Hi Andy, quick question, does Spark-Notebook include its own Spark engine, or I 
need to install Spark separately and point to it from Spark Notebook? thanks

From: Lin, Hao [mailto:hao....@finra.org]
Sent: Tuesday, December 08, 2015 7:01 PM
To: andy petrella; Jörn Franke
Cc: user@spark.apache.org
Subject: RE: Graph visualization tool for GraphX

Thanks Andy, I certainly will give a try to your suggestion.
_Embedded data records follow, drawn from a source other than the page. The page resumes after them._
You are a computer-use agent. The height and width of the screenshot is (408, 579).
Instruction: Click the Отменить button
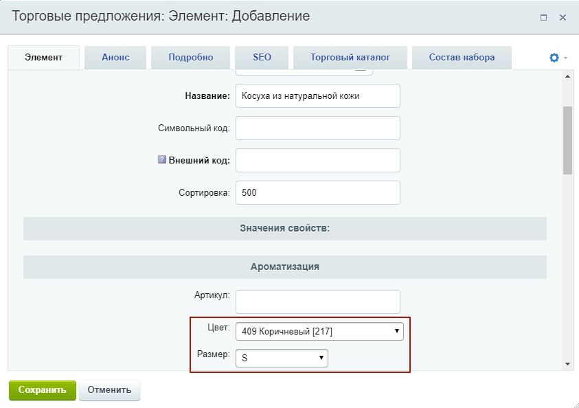[x=109, y=390]
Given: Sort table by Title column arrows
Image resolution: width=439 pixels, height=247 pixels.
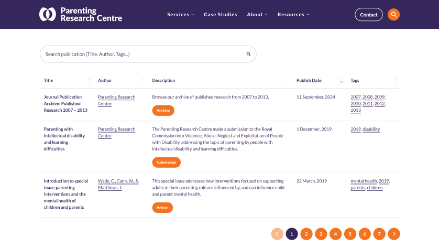Looking at the screenshot, I should 89,81.
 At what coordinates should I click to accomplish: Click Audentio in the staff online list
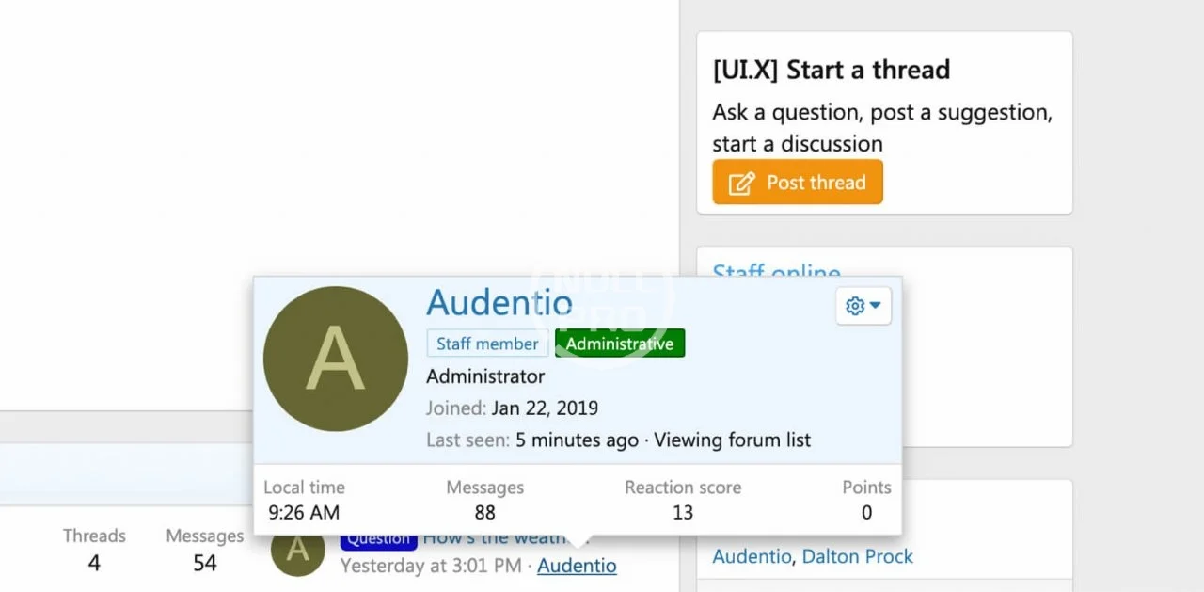coord(752,556)
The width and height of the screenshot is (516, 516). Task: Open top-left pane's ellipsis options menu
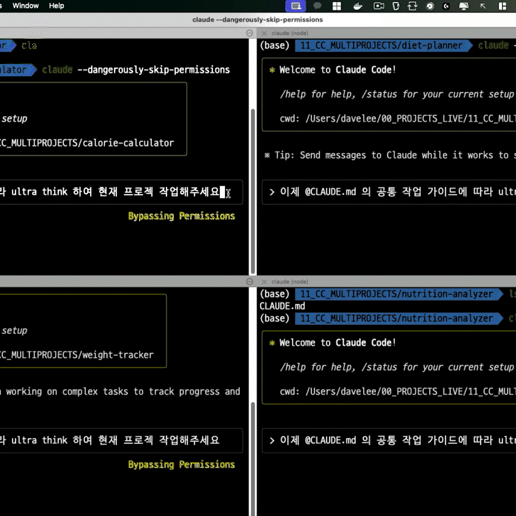coord(249,33)
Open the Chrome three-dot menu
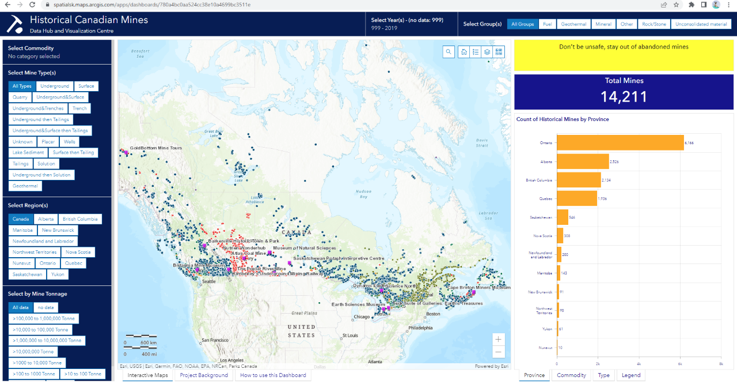The height and width of the screenshot is (384, 737). tap(729, 5)
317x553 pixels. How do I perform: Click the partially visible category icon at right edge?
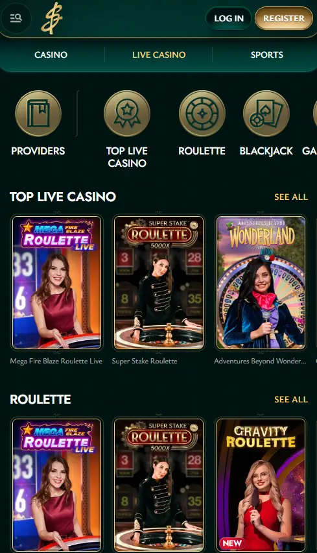tap(314, 114)
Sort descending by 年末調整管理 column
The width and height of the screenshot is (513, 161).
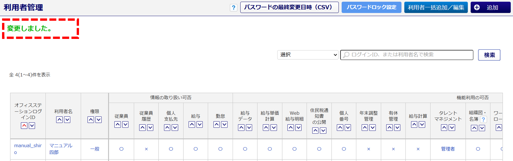[372, 128]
From: andy petrella [mailto:andy.petre...@gmail.com]
Sent: Tuesday, December 08, 2015 1:21 PM
To: Lin, Hao; Jörn Franke
Cc: user@spark.apache.org<mailto:user@spark.apache.org>
Subject: Re: Graph visualization tool for GraphX

Hello Lin,

This is indeed a tough scenario when you have many vertices (and even worst) 
many edges...

So two-fold answer:
First, technically, there is a graph plotting support in the spark notebook 
(https://github.com/andypetrella/spark-notebook/[github.com]<https://urldefense.proofpoint.com/v2/url?u=https-3A__github.com_andypetrella_spark-2Dnotebook_&d=CwMFaQ&c=XK1GVu0Y2HvWRiFNJ9Hesw&r=uIybaSSiVvR1Uni2EecKYCQDa6UHqV0QDbyaKNjHuMM&m=hEbdsAy--QyqEffI1SO48sF4L8qAUh-2ABY1GA8lJ1s&s=btftZ-dWpn030poyyZmVMqv46oKPca3dR8InALUt_FI&e=>
 → check this notebook: 
https://github.com/andypetrella/spark-notebook/blob/master/notebooks/viz/Graph%20Plots.snb[github.com]<https://urldefense.proofpoint.com/v2/url?u=https-3A__github.com_andypetrella_spark-2Dnotebook_blob_master_notebooks_viz_Graph-2520Plots.snb&d=CwMFaQ&c=XK1GVu0Y2HvWRiFNJ9Hesw&r=uIybaSSiVvR1Uni2EecKYCQDa6UHqV0QDbyaKNjHuMM&m=hEbdsAy--QyqEffI1SO48sF4L8qAUh-2ABY1GA8lJ1s&s=Ps4dk3ePteW7s9712REWtNXVtroxc_0S7apFyJni5lU&e=>).
 You can plot graph from scala, which will convert to D3 with force layout 
force field.
The number or the points which you will plot are "sampled" using a `Sampler` 
that you can provide yourself. Which leads to the second fold of this answer.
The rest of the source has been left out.